The Seine and European rivers contaminated by an “eternal pollutant” that has gone under the radar

Nearly 1.5 billion euros of investments, four sanitation works created, including a wastewater and rainwater retention basin with a capacity equivalent to 20 Olympic swimming pools… The State and the communities have not spared their efforts to make the Seine swimmable for the Olympic Games and then for the public from 2025. The “bathability” of the Seine only provides information on its bacteriological quality through the monitoring of two families of bacteria (Escherichia coli and enterococci). Another pollution, of chemical origin, goes under the radar. A report published Monday May 27 reveals a “widespread contamination” watercourses in Europe by trifluoroacetic acid (TFA), a “perennial pollutant” as little known as it is regulated, resulting in particular from the degradation of pesticides belonging to the large family of per- and polyfluoroalkyl substances (PFAS).

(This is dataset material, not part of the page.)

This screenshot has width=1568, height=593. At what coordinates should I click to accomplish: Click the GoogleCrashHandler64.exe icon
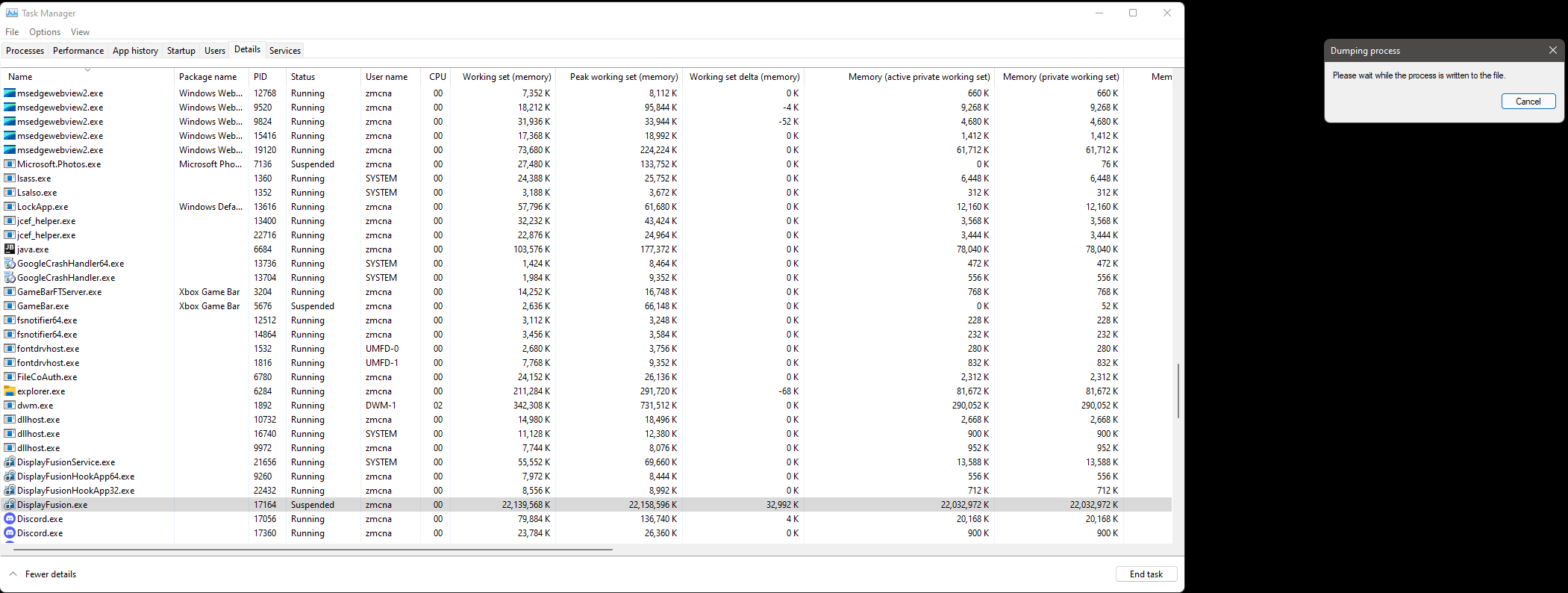click(10, 263)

The associations of the European Pesticide Action Network (PAN Europe) took water samples from twenty-three rivers and six groundwater tables in ten countries of the European Union (France, Germany, Spain, Belgium, Austria, The Netherlands…). The analyzes were entrusted to the renowned Water Technology Center in Kalsruhe (Germany). The results show the presence of PFAS in all samples and more than 98% TFA. This substance is not currently subject to any specific standard but in nearly 80% of samples, TFA concentrations exceed the limit value of 500 nanograms per liter – set for the total sum of PFAS present – ​​of the directive European directive on drinking water which must apply from 2026. The levels of TFA detected vary between 370 ng/l in the Salzach, in Salzburg, and 3,300 ng/l in the Elbe, in Hamburg (Germany) , with an average of 1,180 ng/l.

“This is arguably the largest and most widespread contamination of European surface and groundwater by a man-made chemical,” comments Salomé Roynel, the coordinator of the PAN network. The world submitted the results to several experts. Everyone judges them “concerning”. “This widespread contamination is very worrying, especially as the levels reported are quite high”estimates Ian Cousins, professor of environmental chemistry at Stockholm University.

Gray areas on toxicity

With a concentration of 2,900 ng/l, the Seine is the second most polluted river in TFA after the Elbe. The sample was taken in April at the foot of Notre-Dame, not far from the future public swimming site which is due to open in the summer of 2025. What should we worry about for the health of future swimmers, Olympics and everyone else? “Swimming occasionally will not affect people but I would recommend not swimming regularly,” advises toxicologist Jacob de Boer (Vrije Universiteit Amsterdam). “Based on current knowledge of TFA toxicity, I would not worry about swimming in the Seine”judge for his part Ian Cousins.